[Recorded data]
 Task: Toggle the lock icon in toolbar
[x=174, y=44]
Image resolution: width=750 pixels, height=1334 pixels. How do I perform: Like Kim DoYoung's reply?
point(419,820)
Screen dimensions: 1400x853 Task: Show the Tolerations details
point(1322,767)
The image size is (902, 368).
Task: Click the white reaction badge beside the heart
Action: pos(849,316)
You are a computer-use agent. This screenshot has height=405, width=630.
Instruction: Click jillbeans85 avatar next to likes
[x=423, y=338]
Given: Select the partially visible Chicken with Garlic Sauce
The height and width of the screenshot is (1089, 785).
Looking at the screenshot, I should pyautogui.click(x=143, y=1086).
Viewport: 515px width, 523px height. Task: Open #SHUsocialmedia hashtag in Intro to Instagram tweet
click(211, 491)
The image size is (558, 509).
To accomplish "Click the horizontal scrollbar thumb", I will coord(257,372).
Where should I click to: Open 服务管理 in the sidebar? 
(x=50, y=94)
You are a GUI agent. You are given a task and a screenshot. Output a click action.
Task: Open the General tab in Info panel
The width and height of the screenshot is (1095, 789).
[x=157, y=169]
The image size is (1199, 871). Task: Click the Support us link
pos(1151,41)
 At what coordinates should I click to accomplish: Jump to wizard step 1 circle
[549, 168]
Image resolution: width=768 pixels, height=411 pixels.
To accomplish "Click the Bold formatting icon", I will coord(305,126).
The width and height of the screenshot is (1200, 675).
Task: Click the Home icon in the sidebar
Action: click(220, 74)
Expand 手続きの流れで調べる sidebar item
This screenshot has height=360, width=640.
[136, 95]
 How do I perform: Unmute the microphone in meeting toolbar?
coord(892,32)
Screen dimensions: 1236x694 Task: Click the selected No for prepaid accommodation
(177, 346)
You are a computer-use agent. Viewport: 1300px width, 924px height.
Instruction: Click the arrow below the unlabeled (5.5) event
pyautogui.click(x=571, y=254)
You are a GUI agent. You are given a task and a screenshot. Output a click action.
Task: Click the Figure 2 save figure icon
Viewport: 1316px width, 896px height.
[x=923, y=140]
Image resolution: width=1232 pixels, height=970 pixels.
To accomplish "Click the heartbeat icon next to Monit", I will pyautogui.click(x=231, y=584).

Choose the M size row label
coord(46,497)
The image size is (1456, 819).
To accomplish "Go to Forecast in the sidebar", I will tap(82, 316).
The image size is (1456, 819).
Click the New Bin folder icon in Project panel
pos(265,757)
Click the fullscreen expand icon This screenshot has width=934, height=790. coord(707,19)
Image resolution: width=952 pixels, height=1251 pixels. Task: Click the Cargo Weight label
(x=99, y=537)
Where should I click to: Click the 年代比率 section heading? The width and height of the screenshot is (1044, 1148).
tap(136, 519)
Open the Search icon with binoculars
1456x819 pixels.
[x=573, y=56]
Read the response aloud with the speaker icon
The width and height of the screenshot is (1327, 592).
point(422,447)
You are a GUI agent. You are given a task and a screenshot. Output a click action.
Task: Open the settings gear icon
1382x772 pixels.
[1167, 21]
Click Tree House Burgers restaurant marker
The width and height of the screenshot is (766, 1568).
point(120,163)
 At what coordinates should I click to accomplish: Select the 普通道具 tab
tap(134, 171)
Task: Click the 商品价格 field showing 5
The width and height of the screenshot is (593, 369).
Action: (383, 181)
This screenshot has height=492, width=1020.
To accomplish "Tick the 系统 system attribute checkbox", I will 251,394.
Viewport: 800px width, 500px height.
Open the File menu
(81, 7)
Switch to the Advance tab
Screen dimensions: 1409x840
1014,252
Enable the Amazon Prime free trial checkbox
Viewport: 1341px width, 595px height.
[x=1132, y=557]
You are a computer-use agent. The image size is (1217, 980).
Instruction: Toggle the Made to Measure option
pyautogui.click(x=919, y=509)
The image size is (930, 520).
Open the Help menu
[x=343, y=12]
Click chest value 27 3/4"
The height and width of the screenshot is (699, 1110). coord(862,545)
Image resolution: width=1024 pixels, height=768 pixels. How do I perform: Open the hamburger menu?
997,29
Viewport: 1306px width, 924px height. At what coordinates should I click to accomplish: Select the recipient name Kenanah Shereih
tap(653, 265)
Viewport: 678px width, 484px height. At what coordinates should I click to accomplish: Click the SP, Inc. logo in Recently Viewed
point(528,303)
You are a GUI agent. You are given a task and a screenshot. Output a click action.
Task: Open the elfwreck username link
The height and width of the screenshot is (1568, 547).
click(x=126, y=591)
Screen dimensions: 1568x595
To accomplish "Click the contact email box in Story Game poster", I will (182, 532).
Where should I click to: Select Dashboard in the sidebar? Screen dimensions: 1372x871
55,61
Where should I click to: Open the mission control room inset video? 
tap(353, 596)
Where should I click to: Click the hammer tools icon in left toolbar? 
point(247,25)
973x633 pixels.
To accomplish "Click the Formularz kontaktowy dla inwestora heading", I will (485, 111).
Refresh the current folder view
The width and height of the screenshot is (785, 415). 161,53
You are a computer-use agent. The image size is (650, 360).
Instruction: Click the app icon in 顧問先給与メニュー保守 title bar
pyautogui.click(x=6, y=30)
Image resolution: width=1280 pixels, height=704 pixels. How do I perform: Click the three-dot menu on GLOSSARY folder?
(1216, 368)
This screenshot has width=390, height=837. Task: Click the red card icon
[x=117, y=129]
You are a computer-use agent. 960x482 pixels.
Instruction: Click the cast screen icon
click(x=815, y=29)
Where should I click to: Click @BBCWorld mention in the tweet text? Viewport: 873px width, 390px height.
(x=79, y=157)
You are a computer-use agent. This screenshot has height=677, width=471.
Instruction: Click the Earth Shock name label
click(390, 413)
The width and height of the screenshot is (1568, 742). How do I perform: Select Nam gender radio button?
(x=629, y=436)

● Task to complete
Convert the lines from the one containing "has height=677, width=471." through the end of the data, inclusive, into a Markdown table with the columns Row and Line, omitting any blank lines.

● The completed task
| Row | Line |
|---|---|
| 1 | You are a computer-use agent. This screenshot has height=677, width=471. |
| 2 | Instruction: Click the Earth Shock name label |
| 3 | click(390, 413) |
| 4 | The width and height of the screenshot is (1568, 742). How do I perform: Select Nam gender radio button? |
| 5 | (x=629, y=436) |